Beginning with the line that holds "Click into the datashare container name field" and ending with the last line, please repeat the entries exactly and omit the pictures.

++++ Task material

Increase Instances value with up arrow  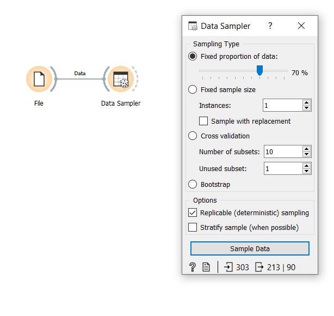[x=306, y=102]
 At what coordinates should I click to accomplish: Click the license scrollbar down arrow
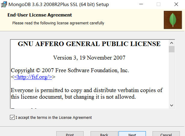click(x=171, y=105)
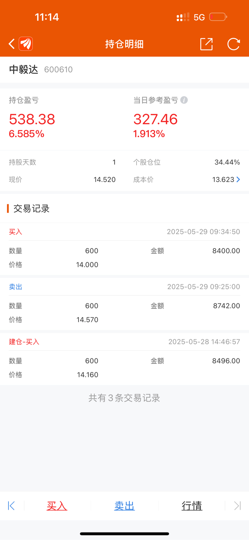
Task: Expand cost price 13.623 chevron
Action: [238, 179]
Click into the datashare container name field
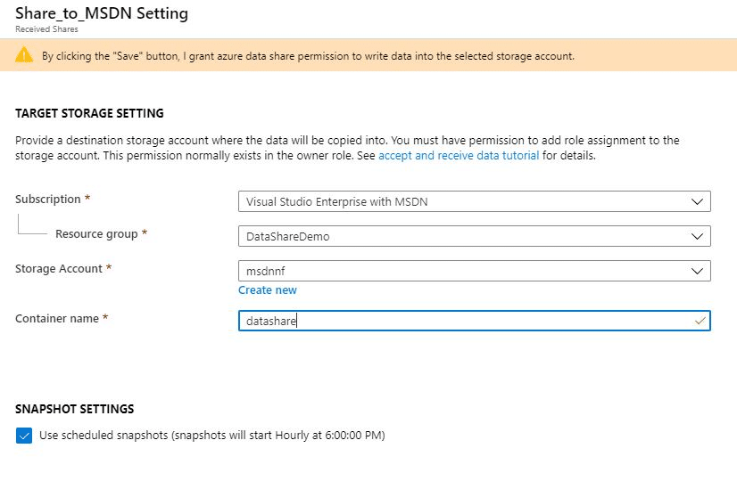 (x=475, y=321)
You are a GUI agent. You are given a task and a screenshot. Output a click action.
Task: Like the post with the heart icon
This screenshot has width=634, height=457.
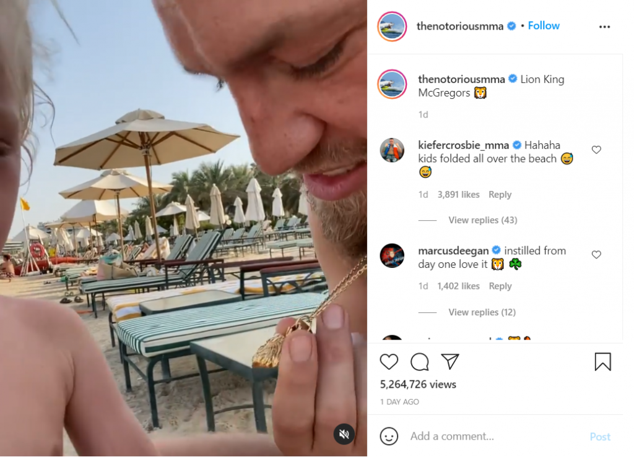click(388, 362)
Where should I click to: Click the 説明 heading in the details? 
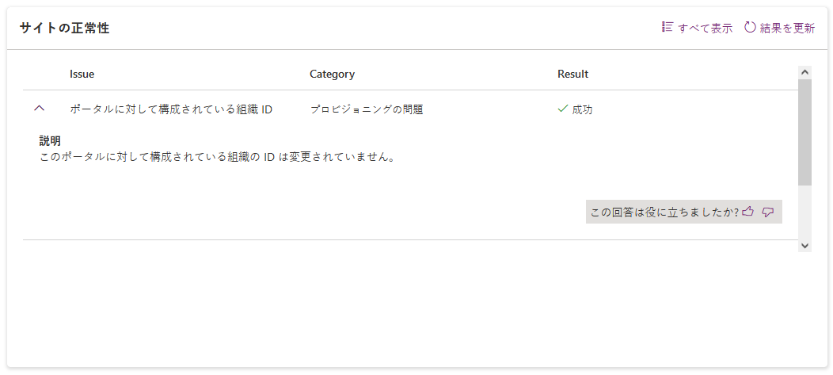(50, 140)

++++++++

Answer box >>
Click into the datashare container name field
 (x=475, y=321)
You are a GUI agent. You are given a task and a screenshot. Output a click action.
Task: Like the post with the heart icon
This screenshot has width=634, height=457.
click(388, 362)
Where should I click to: Click the 説明 heading in the details? 
(50, 140)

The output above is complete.